Problem to work on: Copy out all of the lines below exactly; the pictures do not belong in the copy.

Given data:
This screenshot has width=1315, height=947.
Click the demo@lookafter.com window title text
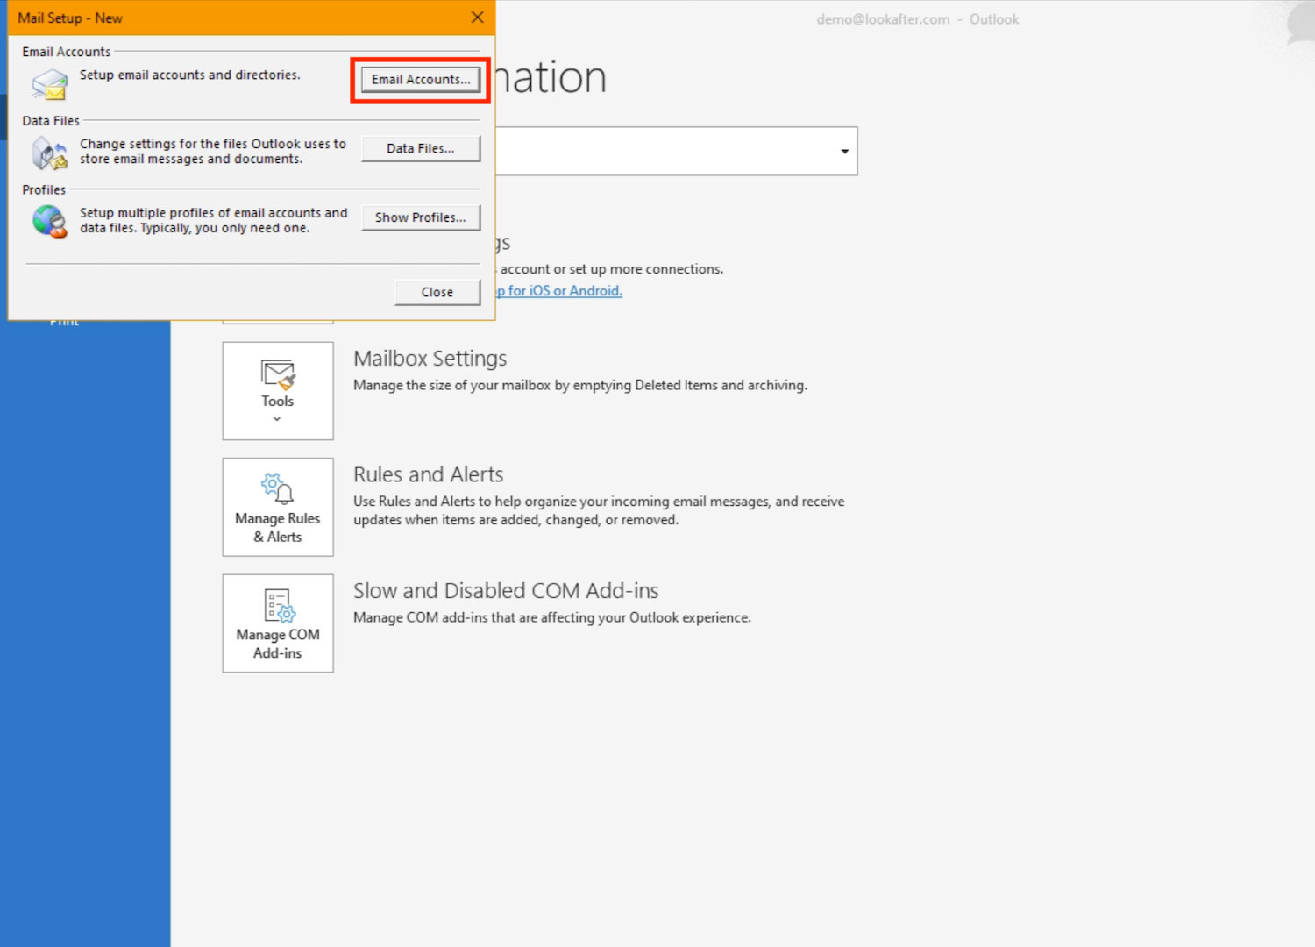coord(883,19)
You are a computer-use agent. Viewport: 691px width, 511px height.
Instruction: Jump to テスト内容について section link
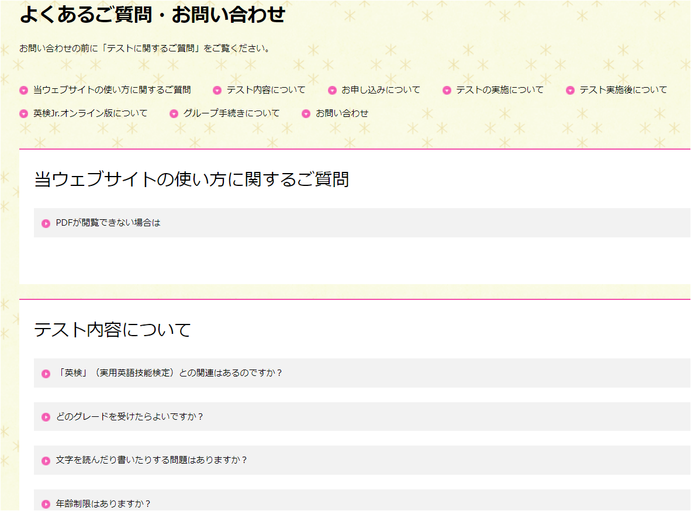(266, 90)
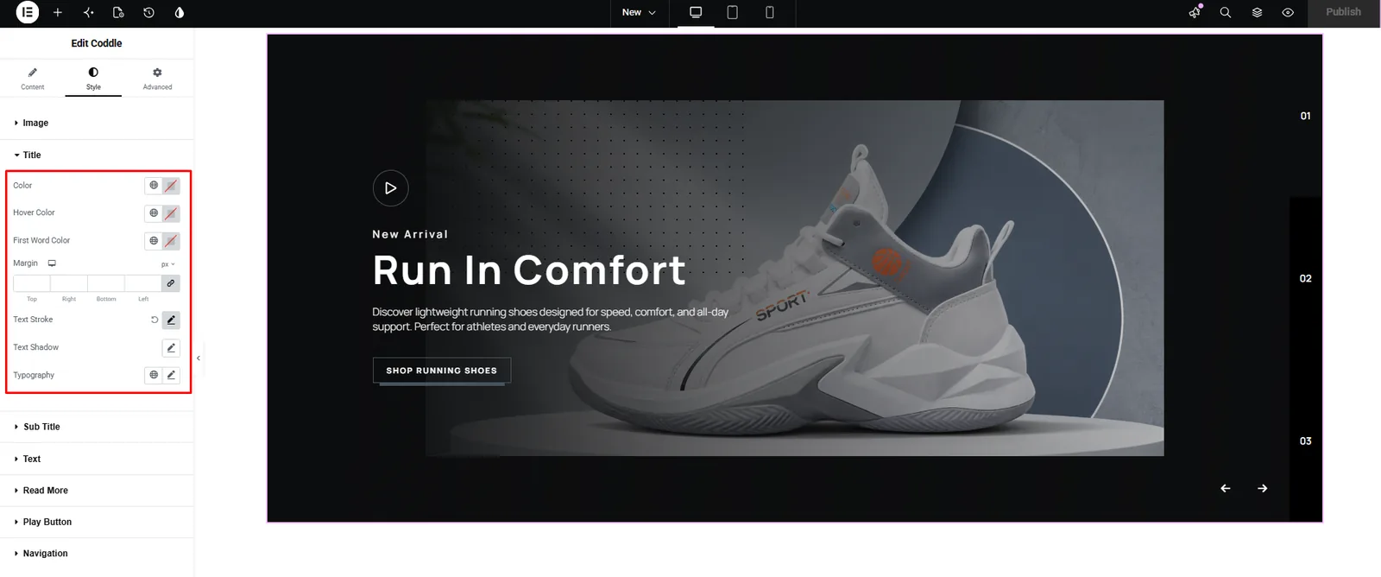Preview changes with the eye icon
The height and width of the screenshot is (577, 1381).
[x=1288, y=12]
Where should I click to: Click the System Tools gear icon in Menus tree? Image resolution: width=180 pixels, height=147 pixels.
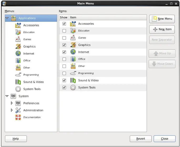pos(18,89)
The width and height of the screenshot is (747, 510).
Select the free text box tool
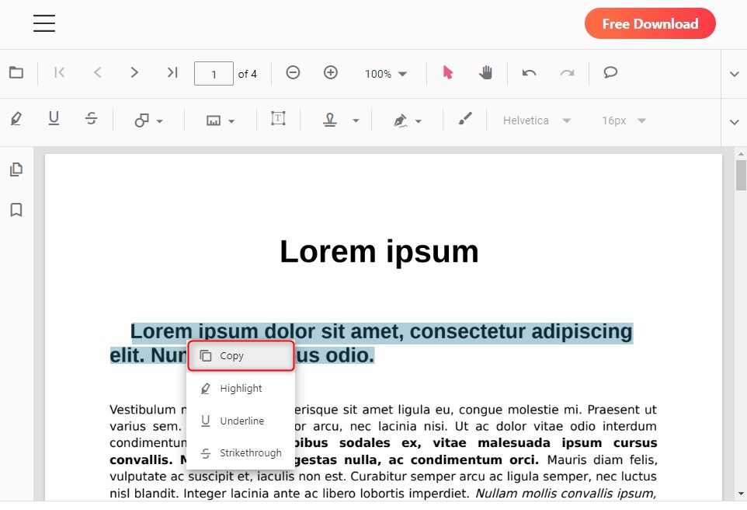coord(278,119)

Solved exercise:
This screenshot has width=1315, height=947.
Click the demo@lookafter.com window title text
coord(883,19)
You are a computer-use agent. Viewport: 691px width, 511px height.
Instruction: Jump to テスト内容について section link
(266, 90)
Preview changes with the eye icon
The height and width of the screenshot is (577, 1381).
[x=1288, y=12]
Where should I click to: Click the System Tools gear icon in Menus tree? Image resolution: width=180 pixels, height=147 pixels.
pos(18,89)
The width and height of the screenshot is (747, 510).
Select the free text box tool
coord(278,119)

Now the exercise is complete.